On the Right, they developed their movement in response to the existing liberal consensus, which means that their movement developed based on the idea of changing people's minds away from those liberal ideas and values. So the result is that today the Right is structured around persuasion, while the Democrats are not. And their organizations have spent decades studying how best to persuade people.

For Republicans, functions like message and issue development are handled by the multitude of "conservative movement" organizations, not the Republican Party or its candidates. A Republican candidates' job is to voice the messages of the Right but not to develop the messages, like a Democratic candidate is expected to do. The job of Republican campaigns is to take advantage of the issues that their constituency has already been exposed to, not to define the issues from scratch like Democrat candidates have to do. And the Party's job is to harvest the voters at election time.
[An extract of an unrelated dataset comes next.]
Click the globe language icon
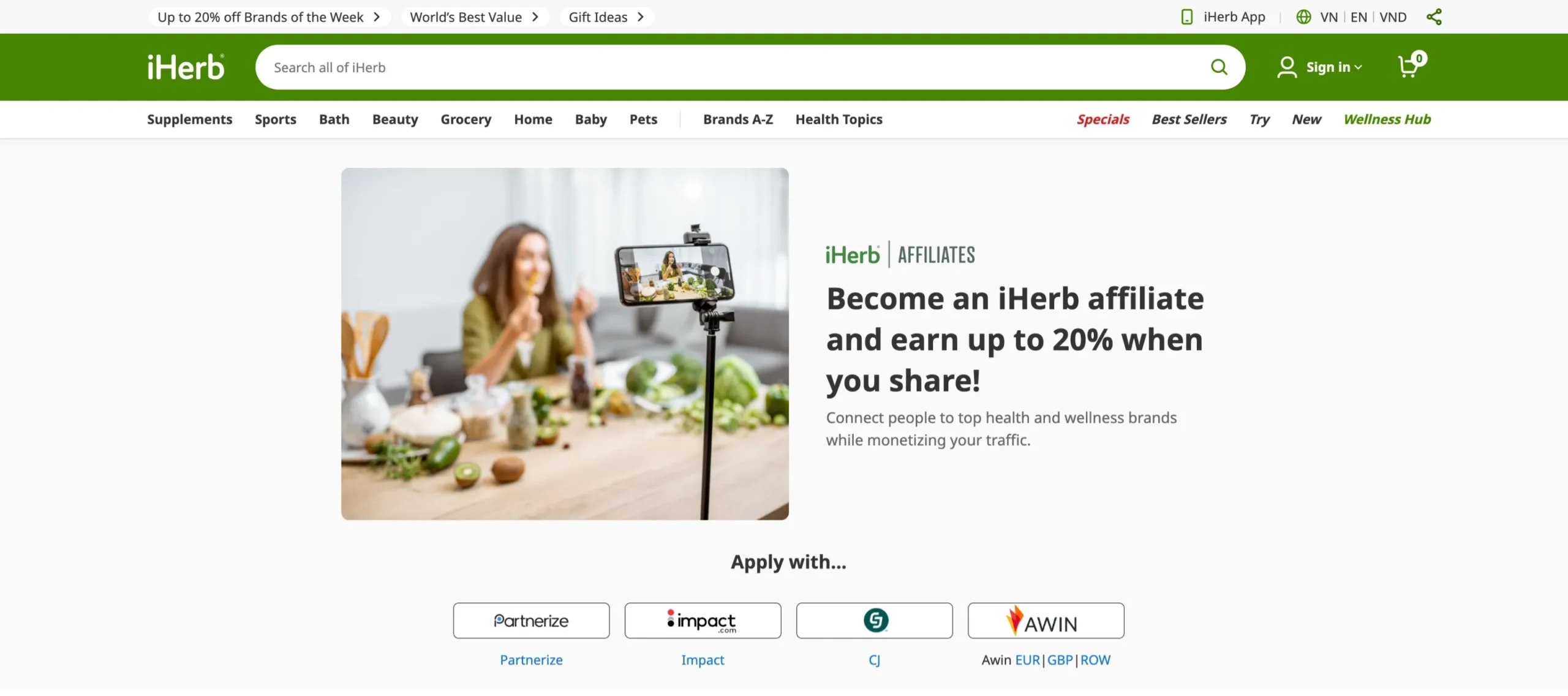Image resolution: width=1568 pixels, height=696 pixels. [1303, 17]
Organizations like the Heritage Foundation comprise the persuasion machine of the Right. Republican candidates get their talking points from these organizations. They get their issues - tort reform, Social Security privatization, NCLB Act, etc. - from these organizations. The organizations spend years educating the public about the particulars -- "lawsuit abuse", woman gets a million for spilling hot coffee in a moving car, environmentalism costs jobs, Social Security is going broke, etc. They do the core research to learn how to reach the public, what words to use, etc. A focus group might show that some voters will change their minds if they think Democrats are "rich elites who drink lattes" and a week later every single columnist, talking head, talk show host,etc. is saying that Democrats are rich elitists who drink lattes. It is not about their candidates -- I mean, look who they run! Compare Bush the person or the candidate to Gore or Kerry, and then try to tell me it is about the candidates!

The Party is not the SOUL (ideology) of the Right. It is the other way around: the Right and their organizations are the soul of the Party. And what is the Right, in this context, at this time? Understanding this points us to a path out of this.
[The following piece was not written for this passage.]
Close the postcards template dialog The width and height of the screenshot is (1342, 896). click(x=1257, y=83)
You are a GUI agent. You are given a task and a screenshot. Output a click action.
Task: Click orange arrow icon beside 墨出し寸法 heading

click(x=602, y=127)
The Right as I use it is the "conservative movement" -- a few hundred well-funded ($300 million per year that is NOT counted as "election spending") and centrally coordinated (Grover Norquist, Philanthropy Roundtable, etc.) advocacy organizations, all preaching right-wing "free-market" ideology. They preach the ideology. They persuade people. THEY define the issues and educate the public. Not the Party, not the candidates, not the campaigns.

The way out of this is to understand that we need to EDUCATE AND PERSUADE THE GENERAL PUBLIC about the fact that core Progressive ideas and values are good for them. What we are instead doing now is spending a LOT of money on narrow-interest environmental and other kinds of interest organizations that largely talk to the converted. Environmentalists have to combine forces with civil justice advocates, consumer litigation advocates, peace activists, etc. and all together go after the Right AS ONE.
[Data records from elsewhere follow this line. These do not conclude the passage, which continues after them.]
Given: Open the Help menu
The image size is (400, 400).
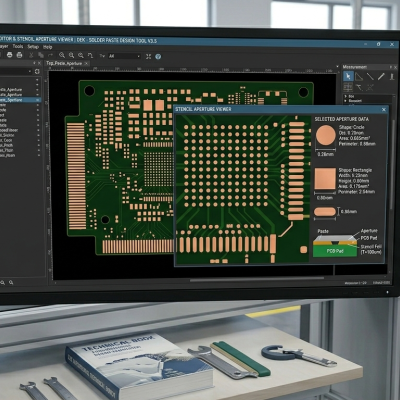Looking at the screenshot, I should pos(48,47).
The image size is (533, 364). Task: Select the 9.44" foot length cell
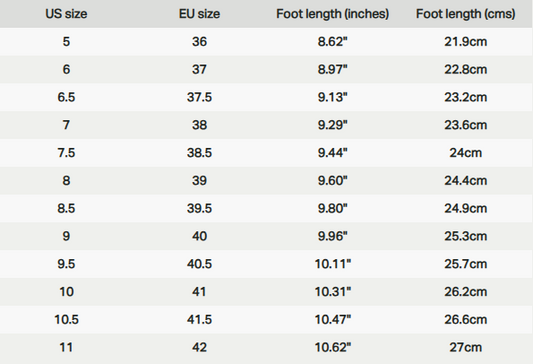[332, 153]
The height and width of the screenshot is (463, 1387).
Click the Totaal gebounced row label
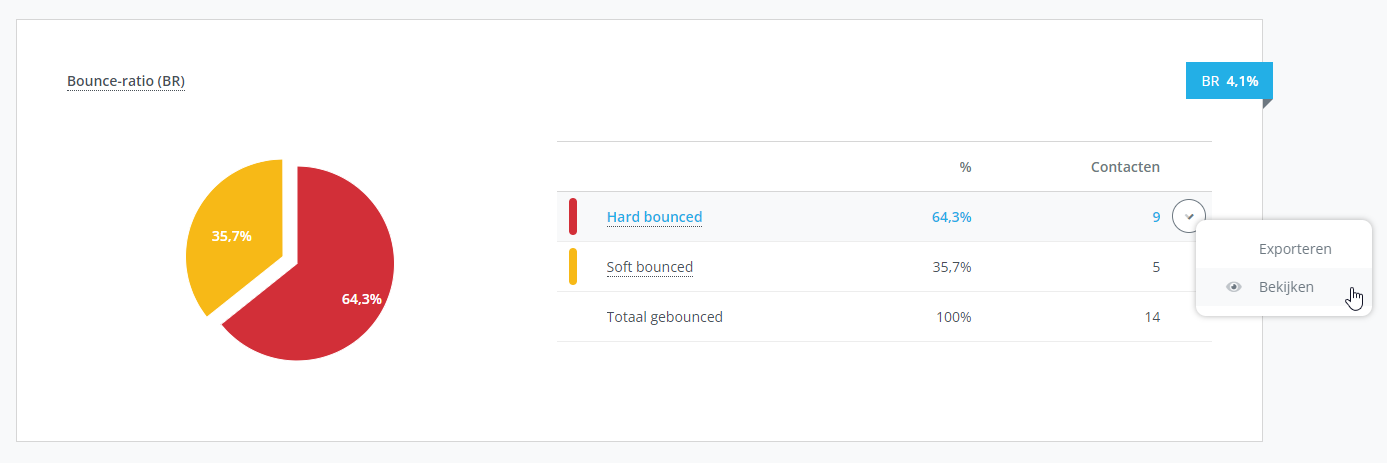click(664, 317)
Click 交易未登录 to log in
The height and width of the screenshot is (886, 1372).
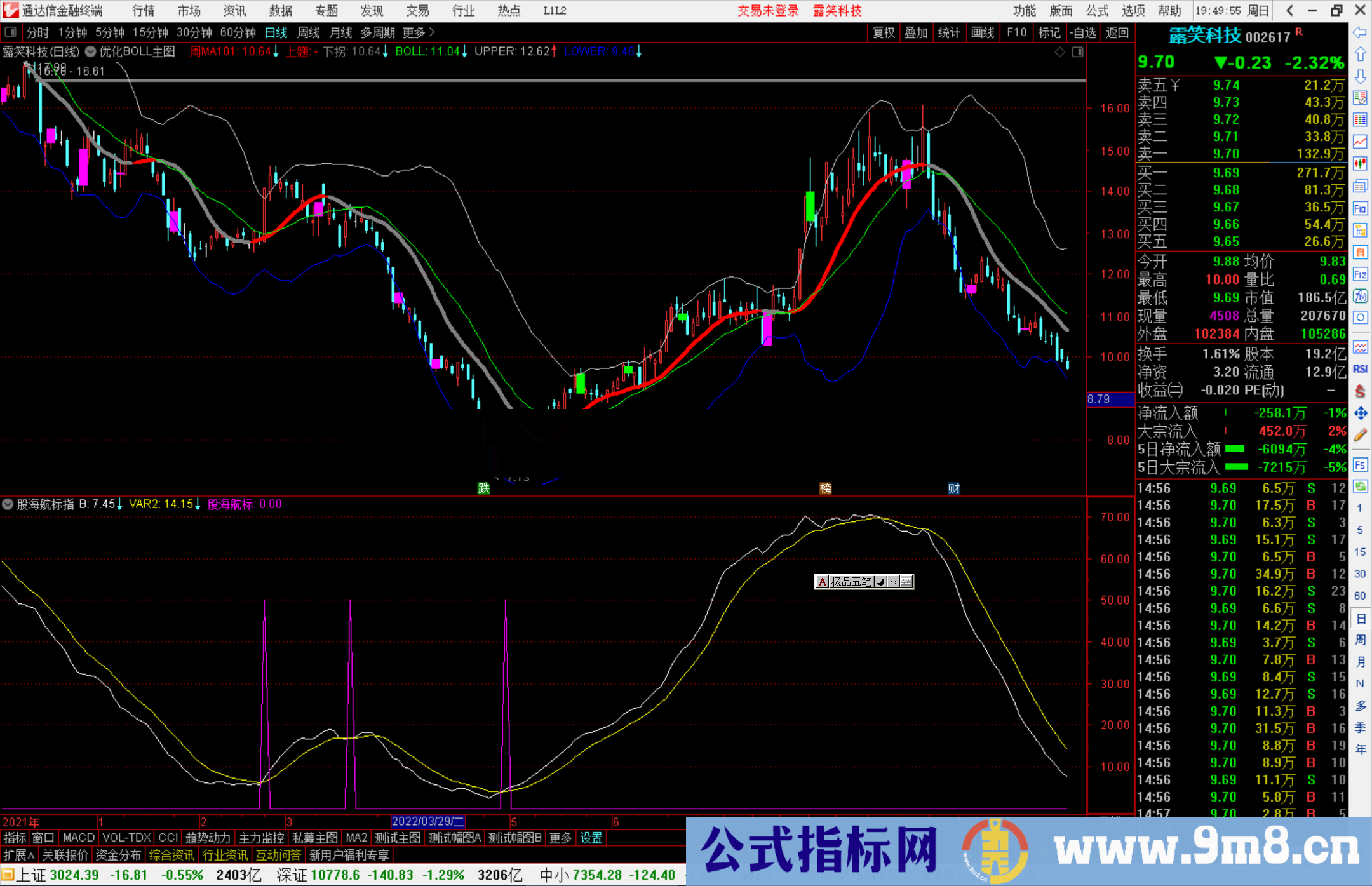point(768,11)
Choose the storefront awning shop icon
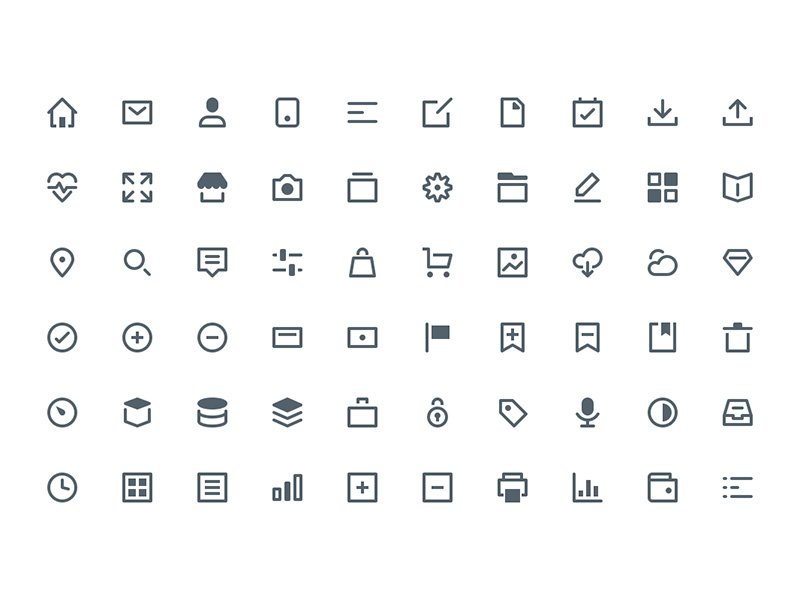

We need to change what our existing organizations see as their core mission. They need to understand that the public consensus they thought they have is not there anymore. They need to understand that to survive a good part of their effort has to be toward persuading the public that the core progressive values of democracy and community are good, and benefit them, and only then can they also do the work that before now they thought was their core mission, be it environmentalism, helping the poor, or whatever else they do.

And, more important, we all need to understand that new organizations have to be started, with their entire mission being to educate and persuade the general public that core progressive values of democracy and community, and all the things that means, are better for them than right-wing ideology.

Carolyn Kay

Philosophical question: If a Bush commits a crime and no one hears about it, has a crime really been committed?